Akçer, “Özellikle Helin ve onun gibi yüzlerce çocuğun mücadelesini sürdürebilmek adına çocuklarla beraber, ailesinin de izniyle bu akademinin ismini ‘Helin Hasret Şen Çocuk Hakları Akademisi’ koyduk. Helin Hasret Şen’in bu akademiye isminin verilişi, bizim için ekstra sorumluluk demektir. Biz de bunun bilincinde olarak çocuk hakları mücadelemizi daha disiplinli devam ettireceğiz. Uluslararası boyutuyla da toplumda ve devlet nezdinde görünmeyen, birey sayılmayan, politik sebeplerle sürekli ötekileştirilen ve şiddete maruz bırakılan çocuklar için mücadelemizi büyüteceğiz. Helin Hasret Şen Çocuk Hakları Akademisi’nin kuruluşunu DER-MEZ’le birlikte başlattık. Bu mücadelemizi birçok çocuk hakları kurumu, aktivist, gönüllü ve tabii ki çocuklarla beraber büyüteceğiz” ifadelerini kullandı.
ÇALIŞMALAR TÜM BÖLGEYE YAYILACAK
Akçer, akademi kurulmadan önce “çocuk işçiliği”, oyun hakkı gibi konularla ilgili çalışmalar yürüttüklerini ve akademi ile beraber bu çalışmaların devam edeceğini belirtti. Daha önce “Çocuk Hakları Akademisi 1” eğitimleri düzenlediklerini kaydeden Akçer, “Bu dönemde 20 gönüllü arkadaşımız mezun oldu. Bunun devamını sağlayacağız. Bu alanda çalışan, çalışmak isteyen kişilerin bir arada uzmanlaşmasına ve daha sonra uzmanlık bilgilerini sahaya yaymasına destek olacağız. Bu anlamda birçok çalıştay, toplantı ve konferans öngörüyoruz. Sadece yerelde veya RUMUD olarak değil, Sur’da başlayan ama ‘kelebek etkisi’ misali tüm bölgeye yayılacak bir çalışma olacak” diye belirtti.
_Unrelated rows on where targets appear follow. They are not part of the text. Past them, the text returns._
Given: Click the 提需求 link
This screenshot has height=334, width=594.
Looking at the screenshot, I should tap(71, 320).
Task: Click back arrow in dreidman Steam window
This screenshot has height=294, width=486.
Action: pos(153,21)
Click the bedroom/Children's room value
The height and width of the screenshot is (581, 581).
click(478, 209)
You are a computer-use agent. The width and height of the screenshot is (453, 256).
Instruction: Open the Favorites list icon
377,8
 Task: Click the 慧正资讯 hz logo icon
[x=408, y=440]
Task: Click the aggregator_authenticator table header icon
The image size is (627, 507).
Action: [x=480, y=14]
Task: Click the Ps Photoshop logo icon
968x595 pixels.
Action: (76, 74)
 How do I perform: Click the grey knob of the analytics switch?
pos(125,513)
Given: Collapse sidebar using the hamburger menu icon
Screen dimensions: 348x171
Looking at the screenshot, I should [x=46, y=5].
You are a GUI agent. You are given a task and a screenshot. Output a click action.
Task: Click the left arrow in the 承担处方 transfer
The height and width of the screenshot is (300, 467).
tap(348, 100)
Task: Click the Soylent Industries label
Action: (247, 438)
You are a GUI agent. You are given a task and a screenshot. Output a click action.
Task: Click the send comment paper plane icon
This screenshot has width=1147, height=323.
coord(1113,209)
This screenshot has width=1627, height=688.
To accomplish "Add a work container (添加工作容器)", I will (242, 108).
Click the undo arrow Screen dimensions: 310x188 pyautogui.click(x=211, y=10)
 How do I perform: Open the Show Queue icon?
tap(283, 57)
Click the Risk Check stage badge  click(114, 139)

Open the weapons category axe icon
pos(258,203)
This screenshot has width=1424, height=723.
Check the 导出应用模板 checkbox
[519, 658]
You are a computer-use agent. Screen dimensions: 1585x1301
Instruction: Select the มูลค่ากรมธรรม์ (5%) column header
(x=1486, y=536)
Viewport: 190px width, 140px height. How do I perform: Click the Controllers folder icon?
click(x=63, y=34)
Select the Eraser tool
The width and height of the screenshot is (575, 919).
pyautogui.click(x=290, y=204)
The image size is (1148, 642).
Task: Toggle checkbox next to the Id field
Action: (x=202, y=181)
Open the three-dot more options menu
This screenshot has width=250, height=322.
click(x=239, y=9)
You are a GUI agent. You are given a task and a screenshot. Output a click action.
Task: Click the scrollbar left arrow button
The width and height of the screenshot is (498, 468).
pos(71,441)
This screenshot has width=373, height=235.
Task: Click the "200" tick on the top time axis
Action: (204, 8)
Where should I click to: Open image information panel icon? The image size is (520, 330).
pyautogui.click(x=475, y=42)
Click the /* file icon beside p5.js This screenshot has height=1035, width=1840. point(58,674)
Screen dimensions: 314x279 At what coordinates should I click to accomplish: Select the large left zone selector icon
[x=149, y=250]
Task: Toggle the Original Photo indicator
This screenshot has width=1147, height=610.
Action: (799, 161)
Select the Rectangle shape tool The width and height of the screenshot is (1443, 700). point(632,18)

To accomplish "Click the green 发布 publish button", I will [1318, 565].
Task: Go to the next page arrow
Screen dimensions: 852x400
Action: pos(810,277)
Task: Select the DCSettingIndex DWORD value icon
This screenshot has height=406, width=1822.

KÜRT ÇOCUK HAKLARI MANİFESTOSU
Akçer, önümüzdeki süreçte “Kürt Çocuk Hakları Manifestosu” ilan etmeyi düşündüklerini vurgulayarak, “Bu anlamda adım adım kısa, orta ve uzun vadeli hedeflerimiz söz konusu. Tamamen stratejik planlamalar üzerinde politika belgelerimize dayanarak ki bu belgeler dernek olarak bizim anayasamızdır, tüm bu akademik çalışmaları Helin Hasret Şen Çocuk Hakları Akademisi bünyesinde olgunlaştırıp büyütmeyi, ulusal ve uluslararası düzeyde bu toplumun en temel taşlarından biri olan çocuğun da varlığını her anlamda sağlamayı hedefliyoruz” şeklinde konuştu.
'ÇOCUKLAR POLİTİKA MALZEMESİ YAPILMAMALI'
Güvenlik politikalarının çocuğun yaşam hakkı üzerinde tutulmaması gerektiğinin altını çizen Akçer, “Yaşam hakkı, oyun hakkı, sağlığa erişim hakkı gibi her anlamda özellikle bölgeye uygulanan sistematik fırsat eşitsizliğinin, tüm yaşamsal yönleriyle beraber bir an önce toparlanması gerekiyor. Bu anlamda yerel yönetimler ayağı çok önemli. Yerel seçimlerde özellikle çocuk bakış açısı ve katılımını önemsiyoruz. Bu kentte çocuklar da yaşıyor. Her taşıyla, her alanıyla ilgili söz hakkına sahip olmalılar. Bu yüzden çocuklarla, ailelerle ve tüm gönüllülerle yürüttüğümüz çalışmaları daha görünür kılacağız” diye belirtti.